ERM is a holding company
D&D's principal business is the production and sale of mineral water, purified water, sparkling water, beverages, and functional drink, as well as the production and sale of various fungal products, functional foods, and sugar substitute products. |
(c) | Qi Meng is sole director of ERM. |
(d) | Neither of the Reporting Persons nor Qi Meng has been convicted of a criminal proceeding. |
(e) | Neither of the Reporting Persons nor Qi Meng is subject to any such judgment, decree or final order. |
(f) | Qi Meng is citizen of PRC |
Item 3. | Source and Amount of Funds or Other Consideration |
| ERM is a holding company. On December 31, 2024, all outstanding shares of D&D were assigned to ERM, as holding company, for restructuring purposes without requirement of payment of consideration.
The aggregate purchase price of the securities of the Issuer previously acquired by D&D will be $23,361,710 (assuming exercise of warrants for an aggregate of $580,270) (previously reported on Schedule 13D): (1) D&D purchased 1,160,542 shares of common stock and warrants to purchase up to 232,108 shares of common stock in a PIPE transaction for $3 million on May 25, 2023. The warrants are exercisable for a term of three years at a per share exercise price of $2.50. During the first quarter of 2024; (2) D&D invested $3,000,000 in the Issuer's SAFE vehicles, which SAFE vehicles were slated to convert into shares of common stock in the Issuer's subsequent financing; (3)D&D also purchased 1,268,795 additional shares of common stock for $1,903,192 in the subsequent PIPE financing on September 10, 2024. D&D's SAFE automatically converted into 2,000,000 shares of common stock. The per share price was $1.50; and (4) On October 22, 2024, D&D purchased eight secured promissory notes of the Issuer from Whitebox at a total purchase price of $17,878,248. D&D exchanged these notes for 22,478,074 shares of common stock of the Issuer pursuant to an Exchange Agreement dated November 18, 2024. |
Item 4. | Purpose of Transaction |
| On December 31, 2024, all outstanding shares of D&D were assigned to ERM as a holding company for restructuring purposes without requirement of payment of consideration. Qi Meng, the sole director of ERM, has voting and dispositive power over the securities of the Issuer held directly by D&D.

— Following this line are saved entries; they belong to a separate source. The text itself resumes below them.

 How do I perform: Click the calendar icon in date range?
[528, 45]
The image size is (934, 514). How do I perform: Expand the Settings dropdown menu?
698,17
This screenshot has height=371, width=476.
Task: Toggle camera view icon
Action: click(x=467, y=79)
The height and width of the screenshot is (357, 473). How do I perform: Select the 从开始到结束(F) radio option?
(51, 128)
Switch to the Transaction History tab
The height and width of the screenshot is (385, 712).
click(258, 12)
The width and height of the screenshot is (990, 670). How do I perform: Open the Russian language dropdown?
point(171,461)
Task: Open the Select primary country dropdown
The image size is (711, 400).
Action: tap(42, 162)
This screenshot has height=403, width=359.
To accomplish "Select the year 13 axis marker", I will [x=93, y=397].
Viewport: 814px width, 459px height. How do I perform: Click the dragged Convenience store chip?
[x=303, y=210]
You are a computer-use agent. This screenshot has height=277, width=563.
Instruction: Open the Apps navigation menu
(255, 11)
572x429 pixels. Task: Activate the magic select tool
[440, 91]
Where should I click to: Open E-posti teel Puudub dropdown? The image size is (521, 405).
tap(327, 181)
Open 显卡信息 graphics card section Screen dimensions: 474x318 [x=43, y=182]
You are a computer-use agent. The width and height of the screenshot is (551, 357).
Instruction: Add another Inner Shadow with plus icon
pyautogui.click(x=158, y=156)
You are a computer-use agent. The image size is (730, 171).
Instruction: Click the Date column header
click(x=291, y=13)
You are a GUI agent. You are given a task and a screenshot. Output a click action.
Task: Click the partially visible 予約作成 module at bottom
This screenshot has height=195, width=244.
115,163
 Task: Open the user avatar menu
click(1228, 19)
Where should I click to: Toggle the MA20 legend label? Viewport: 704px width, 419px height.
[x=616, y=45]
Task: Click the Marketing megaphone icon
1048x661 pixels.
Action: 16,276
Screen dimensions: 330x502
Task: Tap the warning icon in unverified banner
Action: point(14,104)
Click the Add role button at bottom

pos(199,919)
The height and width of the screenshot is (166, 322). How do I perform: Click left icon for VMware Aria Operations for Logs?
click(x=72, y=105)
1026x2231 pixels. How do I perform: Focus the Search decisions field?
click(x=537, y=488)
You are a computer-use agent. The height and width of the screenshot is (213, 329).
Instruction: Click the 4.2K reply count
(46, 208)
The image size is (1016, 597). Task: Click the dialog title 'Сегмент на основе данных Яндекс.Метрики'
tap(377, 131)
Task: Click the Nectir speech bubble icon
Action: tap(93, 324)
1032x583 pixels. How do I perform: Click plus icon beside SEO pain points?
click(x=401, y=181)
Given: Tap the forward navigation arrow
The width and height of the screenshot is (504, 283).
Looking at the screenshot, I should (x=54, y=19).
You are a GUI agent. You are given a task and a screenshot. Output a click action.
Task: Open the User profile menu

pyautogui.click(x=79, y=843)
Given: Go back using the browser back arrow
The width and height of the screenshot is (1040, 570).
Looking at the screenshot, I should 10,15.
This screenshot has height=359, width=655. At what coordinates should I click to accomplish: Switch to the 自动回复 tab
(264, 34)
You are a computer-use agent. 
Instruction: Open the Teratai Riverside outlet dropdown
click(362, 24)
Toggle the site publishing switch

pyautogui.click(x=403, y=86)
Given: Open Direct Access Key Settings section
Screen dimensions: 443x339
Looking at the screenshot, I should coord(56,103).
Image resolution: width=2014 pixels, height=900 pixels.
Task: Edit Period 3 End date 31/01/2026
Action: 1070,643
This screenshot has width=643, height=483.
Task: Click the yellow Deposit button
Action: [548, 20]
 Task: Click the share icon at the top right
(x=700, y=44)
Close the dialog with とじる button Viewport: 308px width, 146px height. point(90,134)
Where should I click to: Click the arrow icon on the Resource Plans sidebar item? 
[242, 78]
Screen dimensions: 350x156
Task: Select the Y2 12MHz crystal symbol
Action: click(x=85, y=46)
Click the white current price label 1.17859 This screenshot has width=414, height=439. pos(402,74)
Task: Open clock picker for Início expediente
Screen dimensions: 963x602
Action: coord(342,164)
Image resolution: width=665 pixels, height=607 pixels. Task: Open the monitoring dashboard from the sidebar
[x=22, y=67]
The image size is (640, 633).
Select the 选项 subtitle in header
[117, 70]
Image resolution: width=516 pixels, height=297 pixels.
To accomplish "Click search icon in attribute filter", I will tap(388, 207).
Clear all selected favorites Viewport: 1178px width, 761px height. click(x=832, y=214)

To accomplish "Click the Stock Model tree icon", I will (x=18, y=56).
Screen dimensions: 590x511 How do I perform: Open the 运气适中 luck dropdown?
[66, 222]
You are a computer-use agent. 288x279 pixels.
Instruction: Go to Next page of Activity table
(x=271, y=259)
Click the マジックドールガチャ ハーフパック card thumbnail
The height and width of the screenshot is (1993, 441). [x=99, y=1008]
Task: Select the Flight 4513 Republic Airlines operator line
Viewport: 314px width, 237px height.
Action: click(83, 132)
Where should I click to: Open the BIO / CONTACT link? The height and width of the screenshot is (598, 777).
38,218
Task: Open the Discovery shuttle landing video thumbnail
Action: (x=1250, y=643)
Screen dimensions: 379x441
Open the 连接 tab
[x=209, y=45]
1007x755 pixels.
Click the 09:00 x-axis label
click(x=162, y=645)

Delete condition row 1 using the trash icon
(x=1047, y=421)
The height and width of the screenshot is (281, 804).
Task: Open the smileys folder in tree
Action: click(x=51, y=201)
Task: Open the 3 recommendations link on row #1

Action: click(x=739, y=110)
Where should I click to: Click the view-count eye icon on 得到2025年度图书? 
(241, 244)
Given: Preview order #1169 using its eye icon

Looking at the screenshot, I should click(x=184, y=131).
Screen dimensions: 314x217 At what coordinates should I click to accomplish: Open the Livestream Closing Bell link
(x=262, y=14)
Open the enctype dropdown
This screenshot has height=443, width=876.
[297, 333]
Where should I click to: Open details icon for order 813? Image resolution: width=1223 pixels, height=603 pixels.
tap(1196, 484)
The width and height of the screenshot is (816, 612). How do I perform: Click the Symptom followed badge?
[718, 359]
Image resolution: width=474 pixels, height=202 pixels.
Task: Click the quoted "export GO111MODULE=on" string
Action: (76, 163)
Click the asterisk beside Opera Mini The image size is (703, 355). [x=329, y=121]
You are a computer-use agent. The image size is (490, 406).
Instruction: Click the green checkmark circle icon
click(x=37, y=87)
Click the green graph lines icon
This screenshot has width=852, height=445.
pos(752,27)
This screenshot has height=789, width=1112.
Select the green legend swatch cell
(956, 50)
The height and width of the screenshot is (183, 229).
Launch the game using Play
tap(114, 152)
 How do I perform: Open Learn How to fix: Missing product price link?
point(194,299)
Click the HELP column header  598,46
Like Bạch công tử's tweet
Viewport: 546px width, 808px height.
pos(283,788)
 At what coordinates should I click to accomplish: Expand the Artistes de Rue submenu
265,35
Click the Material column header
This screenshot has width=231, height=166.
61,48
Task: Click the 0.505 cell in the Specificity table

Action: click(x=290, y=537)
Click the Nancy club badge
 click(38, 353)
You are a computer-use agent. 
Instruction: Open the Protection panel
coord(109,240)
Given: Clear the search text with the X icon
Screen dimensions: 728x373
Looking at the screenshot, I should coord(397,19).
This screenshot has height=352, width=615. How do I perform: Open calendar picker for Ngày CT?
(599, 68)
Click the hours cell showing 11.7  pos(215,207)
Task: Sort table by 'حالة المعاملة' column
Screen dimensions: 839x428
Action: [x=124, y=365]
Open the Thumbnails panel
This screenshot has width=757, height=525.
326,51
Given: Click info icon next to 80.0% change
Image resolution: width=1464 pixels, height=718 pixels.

As previously reported on Schedule 13D, D&D acquired the Issuer's shares, and may acquire the shares issuable upon exercise of the Issuer's warrants for investment purposes, and such purchases have been, and will be, made in D&D's ordinary course of business as an investment and for expansion of business.
D&D worked with the Issuer to amend the Issuer's bylaws to give a majority stockholder the ability to call a stockholders meeting and other rights reasonable and customary for operation of a controlled company. All changes to the Issuer's bylaws were approved by the Issuer's board of directors. D&D has in the past, and the Reporting Persons may in the future, engage in discussions with the Issuer's management, board of directors, and/or other stockholders or third parties covering a broad range of subjects, including relative to performance, strategic direction, capital allocation, strategic financing opportunities or other transactions involving the Issuer, stockholder value, composition of the board of directors, and governance and/or ownership of the Issuer. Except as set forth in this Item, the Reporting Persons have no present plans or proposals which relate to or would result in any of the matters set forth in paragraphs (a) through (j) of Item 4 of Schedule 13D. |
Item 5. | Interest in Securities of the Issuer |
(a) | The Reporting Persons share voting and dispositive control of 27,139,519 shares of common stock of the Issuer; 59.5%. The calculation is based on a denominator of 45,603,355 which includes (i) 30,665,365 shares of common stock outstanding as of November 21, 2024 as disclosed in the Issuer's Definitive Information Statement on Schedule 14C filed on December 31, 2024, (2) 232,108 shares of common stock issuable upon exercise of currently exercisable warrants and (3) 14,705,882 shares of common stock issued by the Issuer in a private placement on December 30, 2024 as reported on Current Report on Form 8-K, as filed January 6, 2025. |
(b) | The Reporting Persons share voting and dispositive control of 27,139,519 shares of common stock of the Issuer; 59.5%. |
(c) | On December 31, 2024, all outstanding shares of D&D were assigned to ERM as a holding company for restructuring purposes without requirement of payment of consideration. Qi Meng is the sole director of ERM and has voting and dispositive power over the securities of the Issuer held directly by D&D.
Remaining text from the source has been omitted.